What according to you constitutes Asian modernity?
One whose form hasn’t settled yet. It lies in the future, perhaps ahead of the disasters and blunders we commit working with other ideas of modernity.
Simple-minded comparisons are often drawn between India and China. As someone who has travelled in the area, how do you see this distinction?
One has to first part company with the utterly philistine business press view of India and China — as places where much money can be made. This is hardly the way to assess the past, present and future of the world’s two most ancient and complex societies. Of course, there are older links between the two countries, cultural and religious, but what binds them together now is their recent experience of anarchic forms of capitalism, the emphasis on private-wealth creation, the loss of the state’s legitimacy, and how this process has dissolved the distinctions between democracy and authoritarianism.
In a famous essay How Well Does Contemporary Fiction Address Radical Politics? that you wrote for the New York Times, you said that fiction by women is much more sensitive to the variety, ambiguities and contradictions of radical thought and action than fiction by men. What makes you think so?
I would like to avoid all gendered discussion, but this is how it strikes me. Don de Lillo once wrote about a novelist who thinks he is in competition with terrorists — people who can draw attention to their cause more easily than any novelist. Could it be that women writers don’t seem to have these very male anxieties? I don’t know. I am just speculating.
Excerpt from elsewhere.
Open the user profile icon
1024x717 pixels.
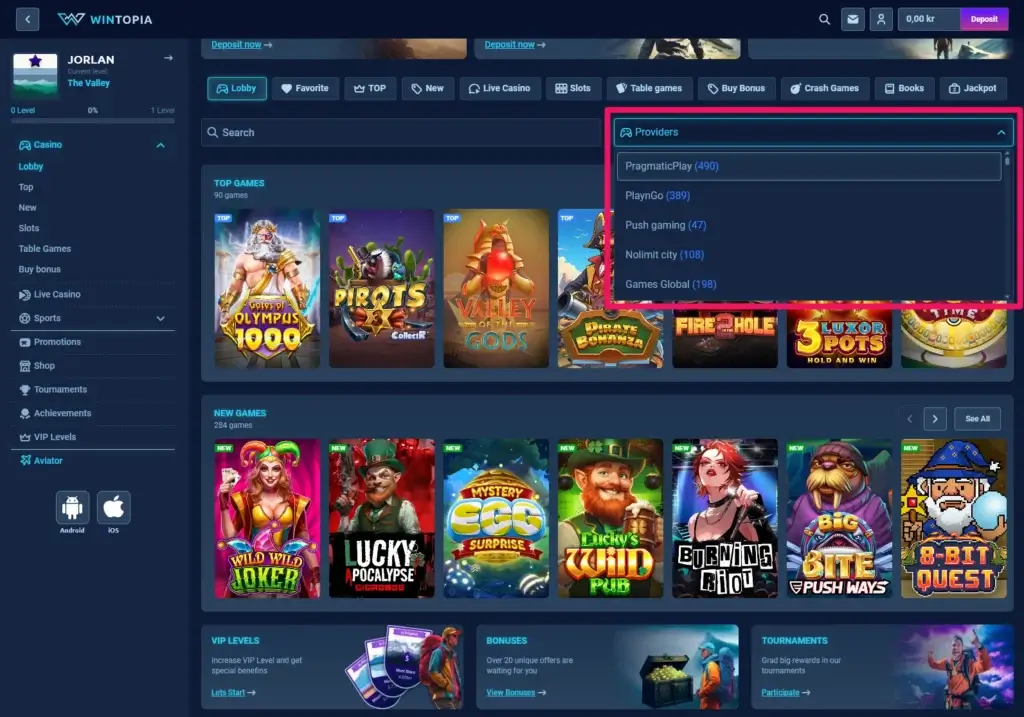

Can fiction address radical politics?
Yes, of course, it can, and it has, successfully, from the earliest. Think about Dostoevsky’s The Devils or Turgenev’s Virgil Soil. It is an Anglo-American conceit — the conceit of fully modern, hyper-organised and imperial societies — that fiction should stay away from politics of all kinds. It’s not relevant to societies that have yet to find their own way of being modern, where much political institutions, cultural forms remain to be settled, and radicals of all sorts proliferate in times of chaos, and even otherwise.
Why have we not seen extreme political ideas in fiction by Indian authors writing in English?
There have been some attempts, but you’ll have to go to writing in Indian languages for fuller depictions of radical ideas. This deficiency has to do with the prison of class and caste in which writing in English finds itself.
Talking about India, how do you see the emergence of radical new political forces like the Aam Admi Party (AAP)? Are they anarchists or is this a new form of participatory democracy?
Participatory democracy can easily feel like anarchy, especially when most democratic institutions are in an advanced form of decay, and most political parties look compromised. One must welcome a movement like AAP while at the same time being extremely suspicious of it. Anything new and popular shakes up the political scene, opens up new possibilities, and in that sense AAP has already done its job, by introducing new ideas of political participation among the masses and urging a less elitist demeanor on politicians.